Last time around, the Jets happened to notice that New England had no shot at picking up blitzers with its inexperienced offensive line. They rolled up seven sacks, battering Brissett all night in a 24-3 win that wasn’t that close. There were two sacks on Sunday. The group of (left to right) Vederian Lowe, Michael Jordan, Ben Brown, Michael Onwenu and Demontrey Jacobs held up against a highly-talented Jets front.

Defensively? You’d want to hold off on popping corks for the performance given the way Garrett Wilson tuned up Marcus Jones to the tune of five catches for 113 yards and some of the big runs for running back Breece Hall. And the Jets were laughable in their lack of cohesion all day.

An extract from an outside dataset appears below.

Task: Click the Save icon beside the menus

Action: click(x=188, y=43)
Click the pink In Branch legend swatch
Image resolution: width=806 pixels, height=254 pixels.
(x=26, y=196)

But with a safety troika of Marte Mapu, Jaylinn Hawkins and Dell Pettus (Kyle Dugger was a no-go with an ankle injury), Rodgers was limited to 17-for-28 for 233 yards. In the first meeting, Rodgers went 15-for-20 for 170 in the first half and took whatever he wanted, whenever he wanted.

So credit should go to embattled defensive coordinator Demarcus Covington for the tweaks and to the players for getting the message Mayo sent and acting on it rather than getting in their feelings over it.

Said defensive lineman Keion White after the game: “Somebody calls you out, as a man you can’t get all sensitive about it… That just is a testament of his coaching and how we are receptive to him… We didn’t get defensive... We took it as a challenge.”

There’s deep irony -- to return to the theme -- in the all-in Jets being 2-6, the same record as the “bridge-year” Patriots.

To lose with to a team with a collection of no-name offensive linemen that their stud-filled defense couldn’t solve. A team that had to go to its backup quarterback after Drake Maye was concussed. A team without four of its most vital defensive players. A team that had its wideouts literally drop almost as many passes as they collectively caught.   

A team that -- before Sunday -- had every opponent on their upcoming schedule looking at a chance to bank a win.

I don’t think anyone’s going to confuse this Patriots win as a sign of great health. They are not out of the woods. But -- for the moment -- the patient has stabilized.